Exercise description
Please retype the items from the line containing "Screen dimensions: 900x563" through the line containing "pyautogui.click(x=851, y=656)", both of those lines included, and nothing else.

Entries supplied
+ + + +
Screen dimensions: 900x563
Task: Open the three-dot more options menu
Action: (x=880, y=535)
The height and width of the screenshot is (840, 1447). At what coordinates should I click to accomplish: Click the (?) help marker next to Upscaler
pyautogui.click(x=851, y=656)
+ + + +
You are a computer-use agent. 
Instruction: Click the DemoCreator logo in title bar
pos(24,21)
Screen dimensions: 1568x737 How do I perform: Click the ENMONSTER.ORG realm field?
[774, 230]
+ + + +
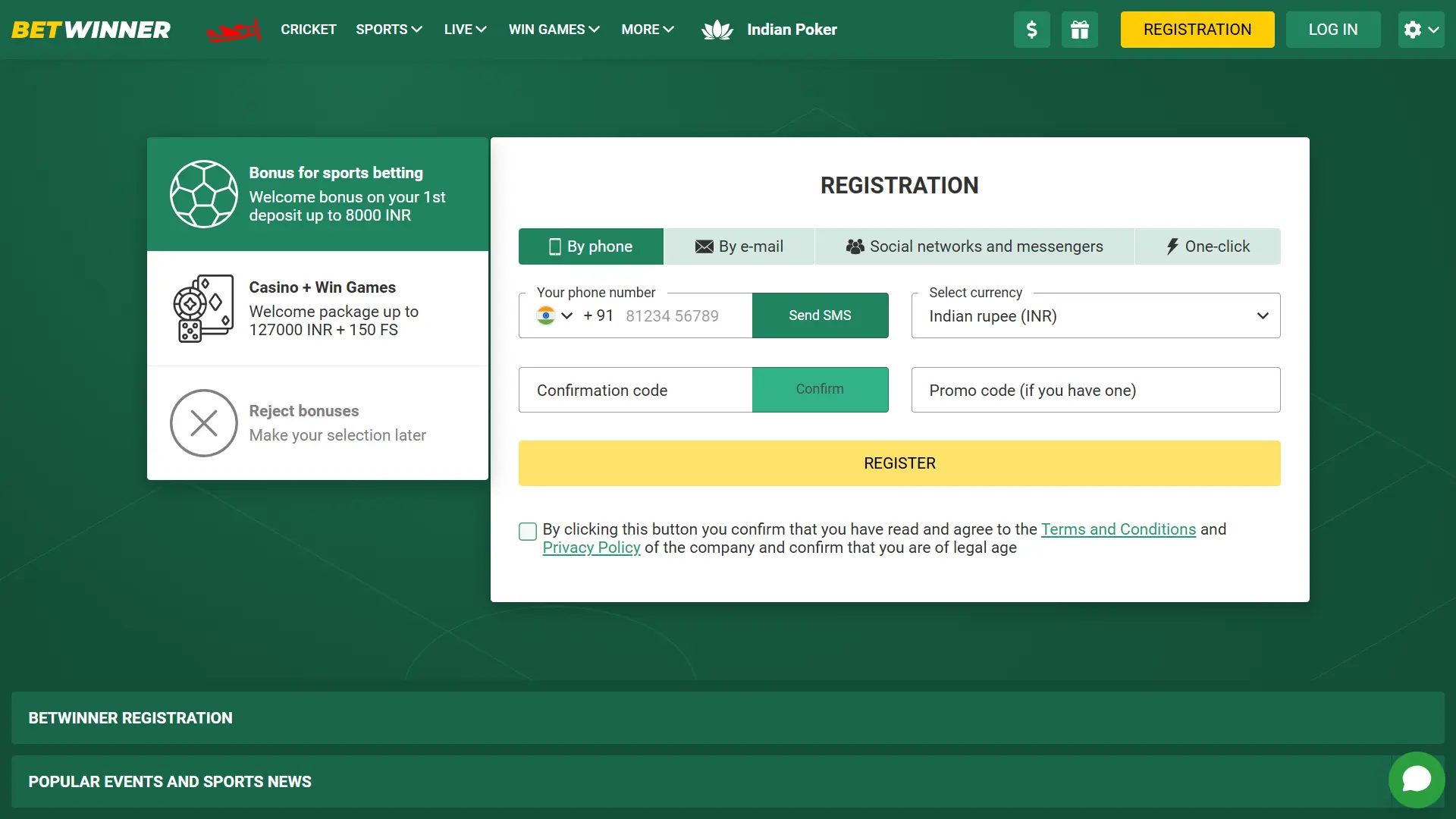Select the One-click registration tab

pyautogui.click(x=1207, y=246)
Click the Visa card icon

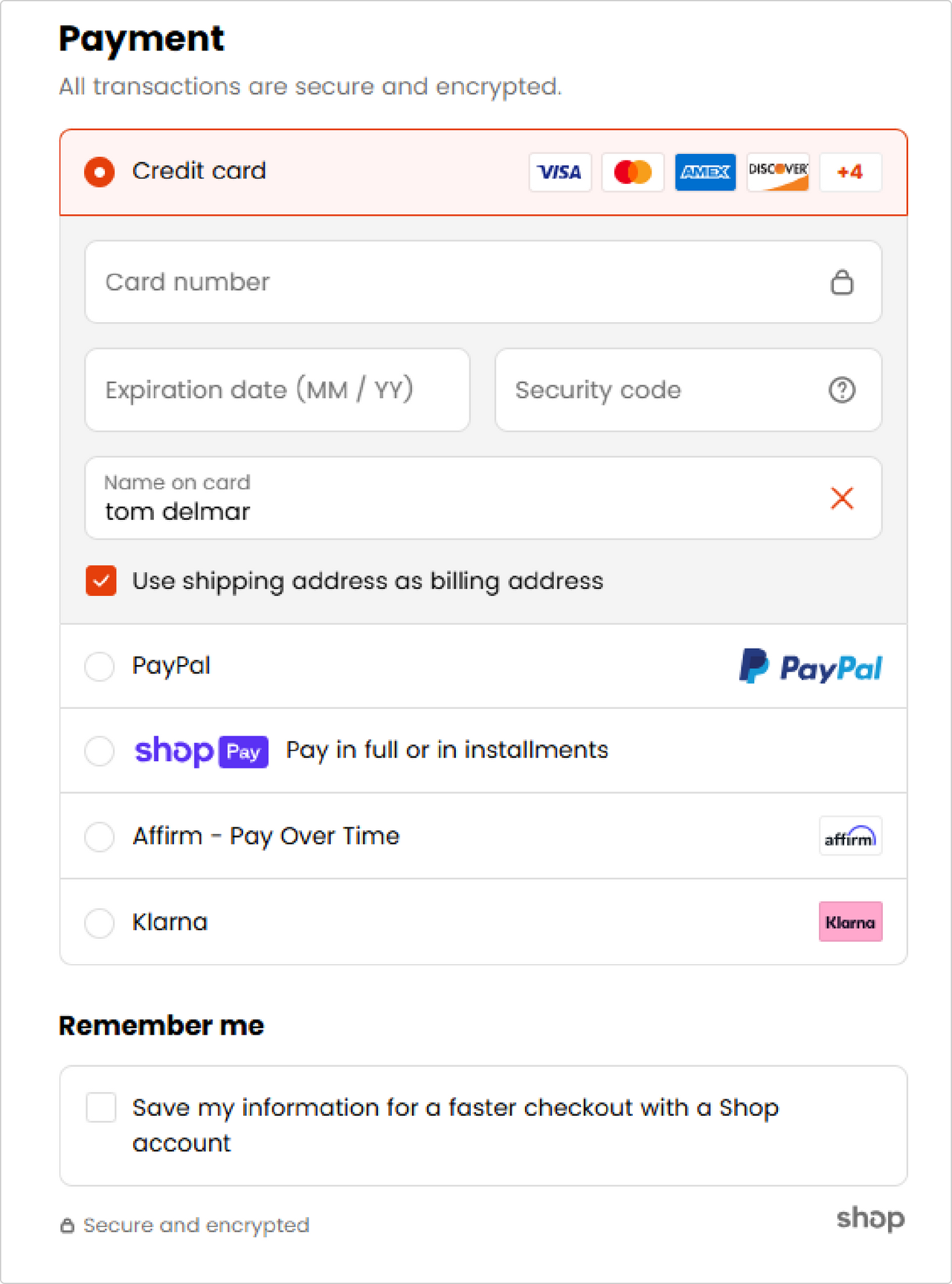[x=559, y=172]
+ + + +
Output below
Screen dimensions: 900x563
Task: Open the three-dot more options menu
Action: (x=880, y=535)
The height and width of the screenshot is (840, 1447). At what coordinates should I click to accomplish: Click the (?) help marker next to Upscaler
pyautogui.click(x=851, y=656)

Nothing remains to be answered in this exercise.